The bank said its outlook aimed to balance three key themes: the resilience of the services sector, persistent inflation above official targets and ongoing geopolitical pressures. Despite these headwinds, Citi’s global growth forecast was little changed from the previous month, with growth expected to slow to 2.3% this year from 2.7% last year. This slowdown is primarily concentrated in developed markets.
“Our forecast assumes a shift in consumer spending toward goods, which should help ease tight labor markets and contain service sector inflation,” Citi economists said. They expect the lower cost of consumer goods purchased during the 2020-2021 pandemic spending boom, as well as the emergence of new devices with artificial intelligence applications, to fuel this shift in spending.

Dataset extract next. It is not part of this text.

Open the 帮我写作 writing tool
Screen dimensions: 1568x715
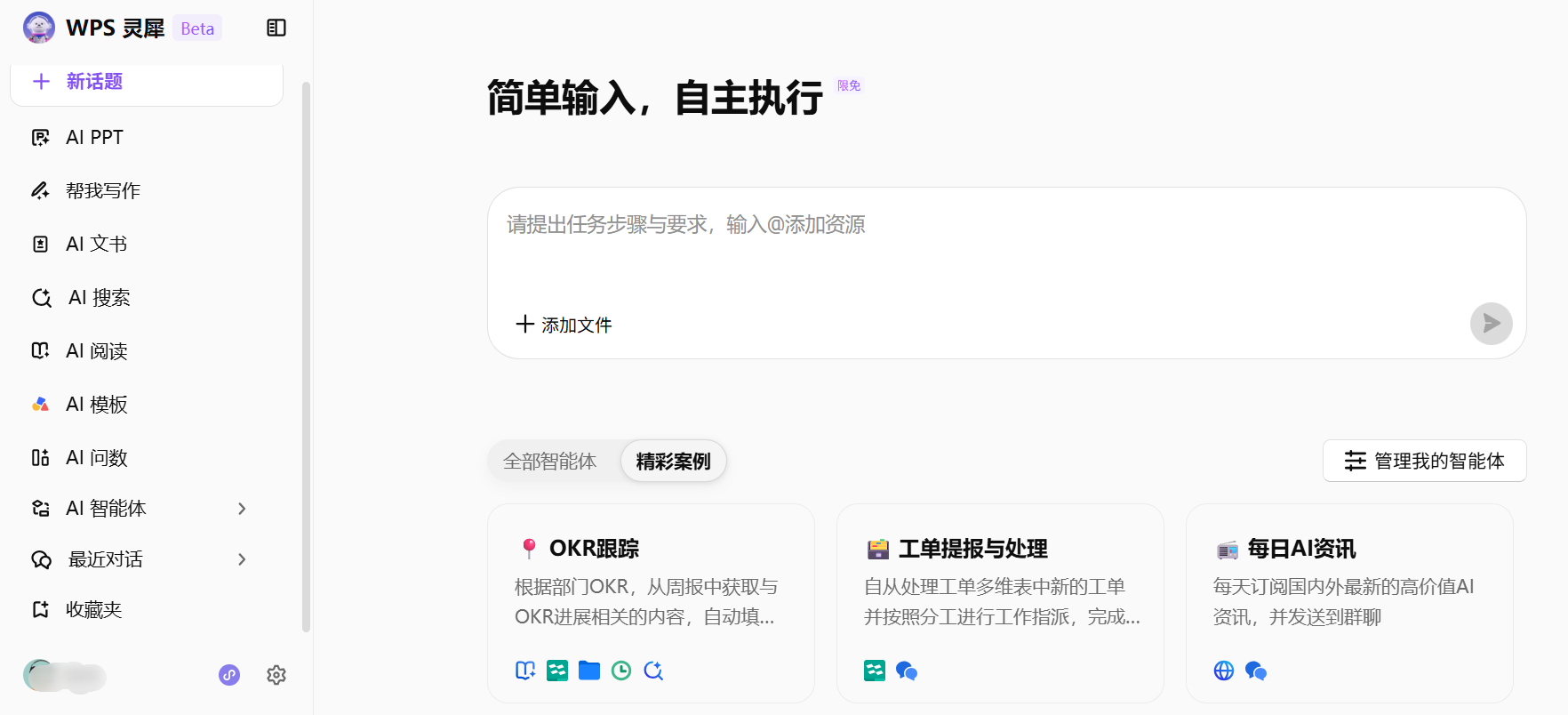102,191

Earlier this month, the ECB cut its deposit rate by 25 basis points, but the move was accompanied by relatively aggressive messaging.
“It is clear that the Board of Governors was concerned about the tone of recent payroll data, which continued to get hot,” Citi noted. Despite the contraction, inflationary pressures, especially on the wage side, remain a concern.
Citi analysts now forecast that the Fed, ECB and Bank of England will initiate rate cuts in September, and expect rates to continue to fall through 2025.
“To be clear, this call for a synchronized September cut reflects our understanding of domestic inflation pressures in each economy,” the economists said in a note.
“However, especially in this cycle, central banks have shown a clear preference to act together, at least to the extent that economic conditions allow.”
Major central banks have struggled to find an exit strategy in recent months, with the Fed at the forefront. Following Chairman Powell’s upbeat December press conference, markets were expecting a gradual Fed rate cut. However, stronger-than-expected inflation in the first quarter dampened these expectations, and although April data showed a slight improvement, inflation remains too high.
“In response, the Federal Reserve stepped back from its easing plans,” the economists said.
“Over the winter, markets have seen as many as six rate cuts this year, with exits expected to occur as early as March. But this year, markets are only expecting one or two cuts, and the full cut won’t be factored in until December.”
In the eurozone, the ECB’s decision to cut rates was driven by the need to tackle wage inflation and the overall economic recovery. The eurozone economy appears to be in a limited recovery phase, impacted by ongoing monetary restrictions and less accommodative fiscal policy. Citi forecasts at least two more ECB rate cuts this year, with the final rate at 2%.
Meanwhile, the Bank of England was spooked by stronger-than-expected inflation data. As a result, Citi believes the Bank of England is likely to remain unchanged until September, when it will join the Fed and ECB in cutting rates.